It’s time to talk about good ole’ TCP. Assuming that you’ve already read the above joke about TCP, it’s a good time to start into a disclaimer: Other than this little joke, I won’t be going into how the 3-way handshake works. Nor will I be describing the difference between TCP and UDP, or defining OSI Layer 4. This is a CCIE-level blog and it just makes sense to assume that anyone reading these posts already has exposure to those concepts. So let’s move on and get into the weeds about TCP Operations! Here are the exam blueprint topics we’ll be covering next:
1.1.e Explain TCP operations
1.1.e (i) IPv4 and IPv6 PMTU
1.1.e (ii) MSS
1.1.e (iii) Latency
1.1.e (iv) Windowing
1.1.e (v) Bandwidth delay product
1.1.e (vi) Global synchronization
1.1.e (vii) Options
IPv4 and IPv6 PMTU
PMTU is a relatively simple concept. Hosts that support PMTU will set the DF bit in the IP packet header so that routers are instructed not to fragment packets. Most hosts do support PMTU, so the majority of IP packets will indeed have this flag set, and while IPv4 routers do indeed support fragmentation, it’s actually rather uncommon for them to have to do so. If an IPv4 packet is sent that exceeds MTU, the router that discards the packet will send back an ICMP type 3 code 4 “fragmentation needed, but DF bit set” ICMP unreachable message. In that ICMP message, the router will also include its configured MTU. That way, the sending host can retransmit with the appropriate MTU. Remember, just because the DF bit is set, that does not mean that the packet CANNOT be fragmented, just that routers in the transit path are instructed NOT to PERFORM fragmentation of the packet while in transit. It does NOT mean that the router should block fragmented traffic. In actual operation, many hosts are actually performing fragmentation on these packets, and many routers are indeed passing fragmented traffic.
IPv6 PMTUD works similarly, but hosts don’t necessarily have to support it. Per IPv6 RFC specifications, all IPv6 hosts must support an MTU of at least 1280, so hosts could just simply keep all of their packets at or under 1280 bytes and operate under the premise that the packet will not experience MTU issues.
For both protocols, since the MTU could potentially increase mid-conversation, either because of a configuration change or a path change, hosts can occasionally send packets that are bigger than their current session MTU. RFCs dictate that this should happen no more often than once every 5 minutes, and recommend setting it to 10 minutes. This way, hosts are not constantly sending traffic, knowing full well that it will likely get dropped, but they still give themselves a chance at discovering an increase in the MTU of a given conversation.
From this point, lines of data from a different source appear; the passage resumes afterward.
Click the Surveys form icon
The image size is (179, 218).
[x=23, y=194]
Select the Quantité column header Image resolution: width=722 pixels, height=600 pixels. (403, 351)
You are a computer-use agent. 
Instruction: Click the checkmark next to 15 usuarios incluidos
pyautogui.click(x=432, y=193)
Because receiving these “MTU exceeded” messages is critical to the operation of hosts that use PMTUD, it is recommended that you do not block them. If you need to block ICMP in general, you can still put a “permit icmp any any unreachable” ACE in front of an ACL that contains a “deny icmp any any” entry.
Because an attacker could potentially send packets that are too large in an attempt to cause a DOS attack (by forcing the router to constantly drop packets and send unreachable messages to a host), Cisco allows administrators to throttle the frequency of these messages with the ip icmp rate-limit unreachable milliseconds command.
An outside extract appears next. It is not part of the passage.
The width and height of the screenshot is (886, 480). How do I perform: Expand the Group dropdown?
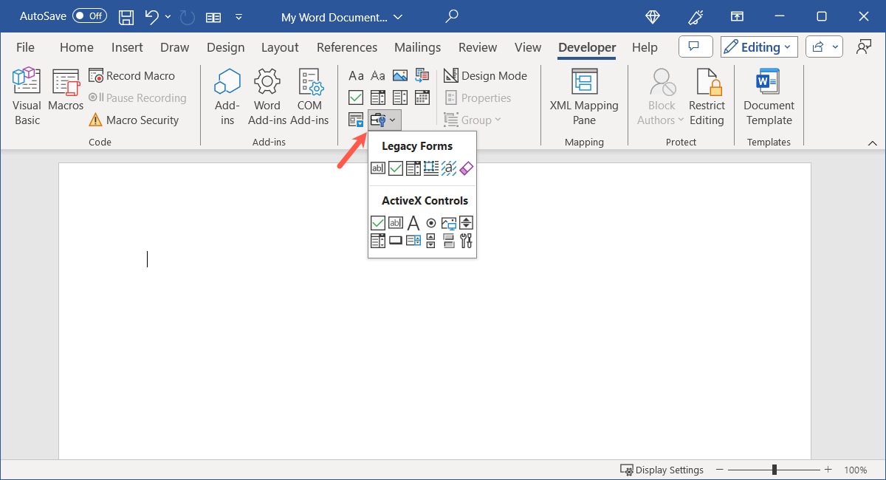pos(473,120)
TCP MSS is well-defined in RFC 879. And more in RFC2385. Then, RFC6691 comes along and tears those two RFCs apart for containing incorrect statements. I can honestly say I’ve never read an RFC before starting down the CCIE path, and it’s incredibly enlightening (and even slightly entertaining) to have gone through a few now. TCP has a rule that states that the default datagram size to send is 576 bytes. This includes 40 bytes for the IP header and TCP header, so when looking purely at the data inside the L4 header, the default PDU is actually 536 bytes. When a connection is being established, the RECEIVER can indicate via the options field in the TCP header that it is able to accept packets of a different size. If a sender is crafting a packet that will increase the size of the IP or TCP headers, the sender must fragment the packet so that the size of the packet does not exceed 576 bytes… or whatever the advertised MSS is. A host might advertise an MSS that is larger than the path will actually allow, in which case, PMTUD will help the sender discover the true MSS for that conversation. The MSS can be set in each direction, and they don’t have to match. There are a couple of relevant commands that might be easy to confuse when configuring MSS, so it’s important to keep them straight. First, the ip tcp mss bytes command on a router interface will affect traffic that is going TO or FROM the router on that interface. It does not affect traffic that is flowing through the router. On the other hand, if the ip tcp adjust-mss command is configured on your router, that will indeed affect the MSS of transit traffic. Note that this command will not INCREASE any packet’s MSS – it is only used to decrease an MSS that exceeds the configured threshold.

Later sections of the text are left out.